One can get an idea of how much two stocks covary by looking at the covariance matrix, but if two stocks covary because of mutual dependence on a confounding variable, the covariance matrix will not reveal it. However, the precision matrix might. The precision matrix is proportional to the partial correlations matrix and partial correlations. These numbers can provide a measure of how correlated two stocks are, independently of their relationship to all other stocks. They constitute a kind of ceteris paribus correlation, i.e. the correlation of the two stocks all other influences being equal, which by its nature excludes the influence of confounding variables.

Thus in addition to clustering, we will use conditional correlation to measure how suitable pairs are to be tested for cointegration. This should both increase the percentage of successful cointegration tests by restricting tests to the most interesting candidates as well as help us devise pair trading strategies that are beta neutral.

Solution to the problem of overused sector pairs:

Recall that restricting the search for pairs to industry sectors has certain advantages. Pairs within a sector are more likely to cointegrate and fewer tests are necessary, so cointegration tests are less subject to multiple comparisons bias. But as indicated earlier, the downside of restricting the search to industry sectors is that a large number of investors already use this strategy, which means it is a crowded field and most trading profits have been arbitraged away. So instead of using sectors, I will apply clustering techniques to limit the number of tests yet apply them to the entire market with a view to finding pair candidates that straddle sector boundaries.

I will use sector-wide pair searches for benchmarking purposes only.
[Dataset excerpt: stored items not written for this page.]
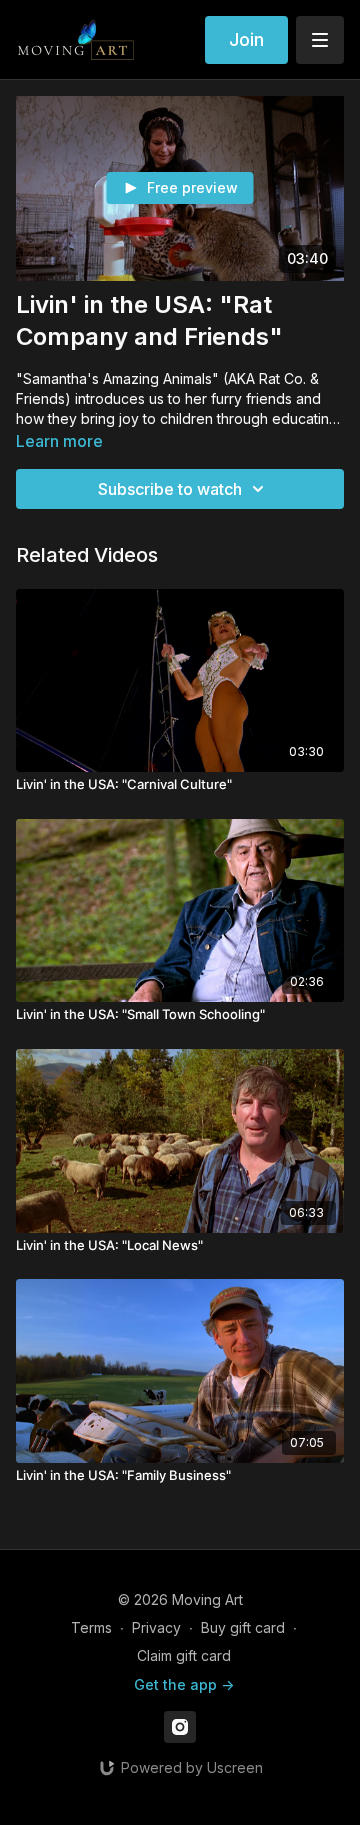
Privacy (156, 1627)
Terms (91, 1627)
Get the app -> (184, 1684)
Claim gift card (184, 1655)
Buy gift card (243, 1627)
This should show us what level of success we could expect to achieve with sector-wide searches then allow us to compare that success with the success we achieve when tackling all the stocks in the market at once.

Solution to the problem of large numbers of features:

Large numbers of features can lead to ill-conditioned empirical covariance matrices, and even when there are more observations than features, the empirical covariance matrix can be ill-conditioned if features are highly correlated. Thus we have two objectives in this project that are in tension with one another: (1) the search for cointegrated pairs across a large number of stocks that and (2) the need for a well-conditioned empirical covariance matrix.
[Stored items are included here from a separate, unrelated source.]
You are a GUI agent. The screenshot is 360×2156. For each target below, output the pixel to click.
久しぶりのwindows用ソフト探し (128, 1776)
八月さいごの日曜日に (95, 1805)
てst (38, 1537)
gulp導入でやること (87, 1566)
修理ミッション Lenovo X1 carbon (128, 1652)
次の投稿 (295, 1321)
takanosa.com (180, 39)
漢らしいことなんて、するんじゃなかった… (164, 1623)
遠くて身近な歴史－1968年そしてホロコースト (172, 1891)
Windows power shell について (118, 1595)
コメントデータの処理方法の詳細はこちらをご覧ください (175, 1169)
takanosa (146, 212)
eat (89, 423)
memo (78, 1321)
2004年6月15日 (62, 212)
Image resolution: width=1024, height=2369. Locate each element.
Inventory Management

We address this problem by regularizing the covariance matrix calculation using Graph-Lasso, which is the approach employed in the SciKit Learn project Visualizing Stock Market Structure.

Evaluation Metrics

We need a metric to measure the success of the techniques we use to narrow the scope of our search for cointegrated pairs. One measure of that success is the number of cointegrated pairs we find divided by the number of pairs tested. The higher the percentage of successful cointegrations, the more effective our methods of choosing candidate pairs. Benchmark Model

I use two different benchmarks in this project. On the one hand, I cluster on sector data, as indicated above, then calculate the percentage of cointegrated pairs I am able to find and compare that percentage to the percentage of successful cointegrations I can achieve clustering on the entire market.

As a second type of benchmark, I use a project developed by Jonathan Larkin, the former Chief Investment Officer of Quantopian, which addresses the problem of too many features in a different way from the SciKit Learn project. Instead of regularizing the covariance matrix, Larkin uses PCA dimension reduction in a novel way. We cannot achieve stable covariance estimation by reducing the number of stocks, because our purpose is to explore the properties of stocks! So how can we use PCA?

Larkin’s project does not treat stocks as features when it does dimension reduction. It transposes the price data, converting the time stamps of the daily returns into column headers and treats each daily return as a separate feature! The project then uses PCA to reduce the number of dimensions from 2009 time slices to 50 principal components.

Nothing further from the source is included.